Наша компания по преимуществу состояла из литераторов, но были еще художники, один композитор и даже один человек, который доказывал теорему Ферма. Когда мы собирались провести вечер, что случалось почти каждый вечер, то занимались исключительно тем, что читали собственные произведения и ругали чужие. Меня всегда поражало то, как дельно и умно у нас наводилась критика; если бы мы так умели писать, как умели ругать друг друга, вероятно, наша компания дала бы плеяду выдающихся литераторов.
Писать, насколько я теперь понимаю, из нас не умел никто. Видимо, оттого мы и собирались, в компании это было не так заметно. Но вскоре у нас появился один настоящий поэт, и компания немедленно развалилась.
С виду этот поэт был невзрачен, и хотя он фрапировал — зимой он ходил в валяных сапогах, — ничего не помогало, он оставался маленьким человеком с острым носом и лысиной, похожим не на выдающегося русского поэта, каким он оказался впоследствии, а на плотника, сантехника, бухгалтера, словом, на кого угодно, только не на поэта. Но когда он брал в руки гитару и, наигрывая простую мелодию, читал нам свои стихи, ну, положим; «Широко на Руси машут птицам согласные руки…» — у меня наворачивались слезы. Я смотрел на него и удивлялся тому, что у него такие же пальцы, как у нас, такие же зубы, и что он курит, как человек.
Помню, однажды он сидел напротив всей нашей братии и бросал в нас зажженными спичками, а мы, удивительнее дело, не обижались. Он бросал в нас зажженными спичками и приговаривал:
— Почему у вас везде хороший конец? Это религия, надувательство, потому что у жизни всегда бывает плохой конец — в конце своей жизни человек умирает.
Вскоре после того, как развалилась моя вторая артистическая компания, я бросил писать, как бросают курить, пить водку, как начинают новую жизнь. 11 января 1964 года я сказал себе: «Молодой человек, вы не избранник». Я сказал это так, как говорят себе: я умираю 11 января я связал в одну кипу свои рассказы вместе с рецензиями и черновиками, облил керосином и сжег в дальнем конце двора, за детской площадкой. Два года жизни, два года страданий и великолепных надежд весело занялись и сгорели почти мгновенно, напоследок пахнув на меня горьким дымом.
После этого мне вроде бы полегчало. Мне вот отчего полегчало: надо думать, я занимался литературой не потому, что во мне клокотал талант и я не мог ею не заниматься, а потому, что писательство было для меня единственной лазейкой из бессмысленной жизни в осмысленную жизнь. Можно прямее сказать: я писал, чтобы оправдать свое человеческое присутствие. Но когда оказалось, что я не избранник и эта лазейка захлопнулась у меня перед носом, мне вдруг полегчало; такое бывает, когда ищешь какую-нибудь пропажу, ищешь, а потом махнешь на нее рукой, и тебе вдруг сделается легко.

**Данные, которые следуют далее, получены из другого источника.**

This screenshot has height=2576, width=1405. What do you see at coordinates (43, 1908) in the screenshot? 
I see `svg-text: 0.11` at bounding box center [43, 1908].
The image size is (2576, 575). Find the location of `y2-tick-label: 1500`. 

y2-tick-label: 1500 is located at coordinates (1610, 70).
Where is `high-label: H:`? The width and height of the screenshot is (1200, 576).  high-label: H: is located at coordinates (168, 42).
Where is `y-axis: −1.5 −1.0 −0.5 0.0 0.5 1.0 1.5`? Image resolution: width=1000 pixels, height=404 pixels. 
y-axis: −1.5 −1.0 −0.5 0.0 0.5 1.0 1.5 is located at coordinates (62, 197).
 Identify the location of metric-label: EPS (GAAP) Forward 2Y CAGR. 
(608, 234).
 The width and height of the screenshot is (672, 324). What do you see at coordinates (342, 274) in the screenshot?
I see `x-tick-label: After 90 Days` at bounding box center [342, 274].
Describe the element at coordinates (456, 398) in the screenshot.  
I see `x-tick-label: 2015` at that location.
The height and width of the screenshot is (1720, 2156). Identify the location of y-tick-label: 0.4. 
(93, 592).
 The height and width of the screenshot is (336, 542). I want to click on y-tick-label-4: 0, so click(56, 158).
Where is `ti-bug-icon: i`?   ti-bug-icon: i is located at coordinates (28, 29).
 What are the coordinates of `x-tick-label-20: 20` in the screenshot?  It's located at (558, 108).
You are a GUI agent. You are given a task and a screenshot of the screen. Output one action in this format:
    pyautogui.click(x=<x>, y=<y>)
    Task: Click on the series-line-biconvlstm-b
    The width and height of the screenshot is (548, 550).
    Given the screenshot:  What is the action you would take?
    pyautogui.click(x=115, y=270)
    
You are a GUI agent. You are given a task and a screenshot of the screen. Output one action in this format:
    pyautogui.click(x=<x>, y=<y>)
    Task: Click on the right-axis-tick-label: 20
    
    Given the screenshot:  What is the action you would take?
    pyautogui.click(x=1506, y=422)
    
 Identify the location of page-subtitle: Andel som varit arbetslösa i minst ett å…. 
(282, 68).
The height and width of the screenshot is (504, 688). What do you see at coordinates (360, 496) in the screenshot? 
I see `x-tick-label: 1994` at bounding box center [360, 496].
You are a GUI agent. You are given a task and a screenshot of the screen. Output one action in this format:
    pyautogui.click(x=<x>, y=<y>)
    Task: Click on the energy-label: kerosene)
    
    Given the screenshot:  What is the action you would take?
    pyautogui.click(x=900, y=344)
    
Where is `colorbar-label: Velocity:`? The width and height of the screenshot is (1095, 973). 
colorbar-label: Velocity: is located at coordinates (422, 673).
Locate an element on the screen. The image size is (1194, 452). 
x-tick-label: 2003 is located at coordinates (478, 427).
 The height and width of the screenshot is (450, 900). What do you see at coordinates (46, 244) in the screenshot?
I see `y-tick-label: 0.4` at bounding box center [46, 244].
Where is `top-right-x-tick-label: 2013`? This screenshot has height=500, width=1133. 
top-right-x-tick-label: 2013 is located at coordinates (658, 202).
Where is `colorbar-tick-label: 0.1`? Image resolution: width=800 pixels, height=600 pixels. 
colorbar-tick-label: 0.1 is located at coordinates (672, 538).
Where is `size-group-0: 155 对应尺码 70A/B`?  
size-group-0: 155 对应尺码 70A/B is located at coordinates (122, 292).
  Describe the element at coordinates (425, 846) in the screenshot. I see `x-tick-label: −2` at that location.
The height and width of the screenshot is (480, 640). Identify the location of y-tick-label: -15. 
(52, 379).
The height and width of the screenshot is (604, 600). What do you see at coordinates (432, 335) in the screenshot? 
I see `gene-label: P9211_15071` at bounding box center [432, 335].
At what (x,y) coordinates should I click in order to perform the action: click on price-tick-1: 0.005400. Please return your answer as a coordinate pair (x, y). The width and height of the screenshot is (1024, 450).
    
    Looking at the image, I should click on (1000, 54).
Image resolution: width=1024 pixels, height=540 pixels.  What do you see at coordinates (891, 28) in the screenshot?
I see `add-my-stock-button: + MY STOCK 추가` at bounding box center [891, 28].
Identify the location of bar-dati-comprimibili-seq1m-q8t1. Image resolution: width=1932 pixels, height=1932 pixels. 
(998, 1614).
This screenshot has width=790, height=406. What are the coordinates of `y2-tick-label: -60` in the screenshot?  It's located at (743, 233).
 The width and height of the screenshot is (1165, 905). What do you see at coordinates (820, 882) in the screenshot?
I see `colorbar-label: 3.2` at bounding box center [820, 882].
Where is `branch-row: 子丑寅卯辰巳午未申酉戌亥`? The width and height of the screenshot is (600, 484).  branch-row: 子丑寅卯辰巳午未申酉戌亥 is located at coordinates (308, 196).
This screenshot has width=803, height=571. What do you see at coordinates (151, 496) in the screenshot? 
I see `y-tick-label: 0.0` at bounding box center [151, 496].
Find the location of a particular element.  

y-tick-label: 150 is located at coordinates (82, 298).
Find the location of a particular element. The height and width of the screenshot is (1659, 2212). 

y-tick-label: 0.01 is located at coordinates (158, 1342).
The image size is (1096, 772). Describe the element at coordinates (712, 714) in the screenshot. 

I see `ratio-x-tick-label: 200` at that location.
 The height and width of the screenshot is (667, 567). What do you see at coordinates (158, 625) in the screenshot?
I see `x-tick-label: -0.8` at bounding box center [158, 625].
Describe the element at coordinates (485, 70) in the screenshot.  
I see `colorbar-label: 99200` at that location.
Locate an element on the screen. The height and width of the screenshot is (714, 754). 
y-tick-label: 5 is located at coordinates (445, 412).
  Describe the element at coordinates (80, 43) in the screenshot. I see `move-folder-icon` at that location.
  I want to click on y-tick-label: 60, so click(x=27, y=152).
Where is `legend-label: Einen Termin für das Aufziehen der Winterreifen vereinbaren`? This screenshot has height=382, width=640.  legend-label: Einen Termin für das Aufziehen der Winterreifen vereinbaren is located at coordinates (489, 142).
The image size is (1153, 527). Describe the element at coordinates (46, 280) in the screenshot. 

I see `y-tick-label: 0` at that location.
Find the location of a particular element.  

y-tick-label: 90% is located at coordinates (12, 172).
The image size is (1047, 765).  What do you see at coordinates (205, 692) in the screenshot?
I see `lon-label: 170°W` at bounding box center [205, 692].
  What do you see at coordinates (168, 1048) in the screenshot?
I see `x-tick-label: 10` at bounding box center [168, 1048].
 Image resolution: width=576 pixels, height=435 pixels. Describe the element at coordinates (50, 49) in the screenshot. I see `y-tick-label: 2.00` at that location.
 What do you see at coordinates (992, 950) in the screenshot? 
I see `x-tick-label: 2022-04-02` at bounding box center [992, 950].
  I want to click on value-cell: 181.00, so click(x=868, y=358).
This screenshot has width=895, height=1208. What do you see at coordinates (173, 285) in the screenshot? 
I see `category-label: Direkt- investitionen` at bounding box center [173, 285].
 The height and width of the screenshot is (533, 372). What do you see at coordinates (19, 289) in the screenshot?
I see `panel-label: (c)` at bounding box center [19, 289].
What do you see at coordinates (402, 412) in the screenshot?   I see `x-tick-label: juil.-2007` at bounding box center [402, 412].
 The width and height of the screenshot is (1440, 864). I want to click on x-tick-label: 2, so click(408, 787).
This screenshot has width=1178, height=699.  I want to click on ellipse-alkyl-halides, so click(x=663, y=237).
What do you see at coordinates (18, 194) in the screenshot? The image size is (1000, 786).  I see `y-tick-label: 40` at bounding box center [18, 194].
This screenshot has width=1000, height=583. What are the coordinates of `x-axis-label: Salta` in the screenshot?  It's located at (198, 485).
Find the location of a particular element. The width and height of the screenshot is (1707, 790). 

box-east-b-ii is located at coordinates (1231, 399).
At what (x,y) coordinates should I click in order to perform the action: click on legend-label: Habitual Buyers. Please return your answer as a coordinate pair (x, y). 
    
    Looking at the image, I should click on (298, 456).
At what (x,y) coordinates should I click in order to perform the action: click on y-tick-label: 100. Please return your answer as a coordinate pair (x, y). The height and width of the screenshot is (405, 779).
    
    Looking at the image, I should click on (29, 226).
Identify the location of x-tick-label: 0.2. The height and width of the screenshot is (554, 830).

После этого я стал искать другие лазейки: мне позарез было нужно осмысленного бытия. Некоторое время я полагал, что смысл жизни может заключаться в продолжении рода, которое обеспечивает постепенное накопление человечности, для чего двадцати восьми лет я женился во второй раз. Разумеется, жизнь не может быть оправдана даже идеальным пополнением родительских обязанностей. Если вся человеческая энергия уходит исключительно на созидание человеческой энергии у потомства, с тем прицелом, чтобы и потомство целиком посвятило себя тому же занятию, то кто, опрашивается, будет дело делать? Ведь в этом случае жизнь становится похожа на печку-буржуйку, которую я держу на даче: как ты ее ни топи, сама по себе она нагревается, но нисколько не согревает окружающее пространство.
В результате дальнейших поисков смысла жизни в 1965 году у меня родился сын Николай. Этому обстоятельству я обязан не только комиссией быть отцом, но и следующим открытием: проследив начало еще одного житейского цикла, я пришел к заключению, что в качественном отношении человечество не становится лучше. Правда, хуже оно тоже не становится.
Вдруг из кухни до меня долетает крик. У меня сердце обрывается, я уже собираюсь бежать на кухню, как на пороге моей комнаты появляется Николай. На лице у него мученическое-выражение.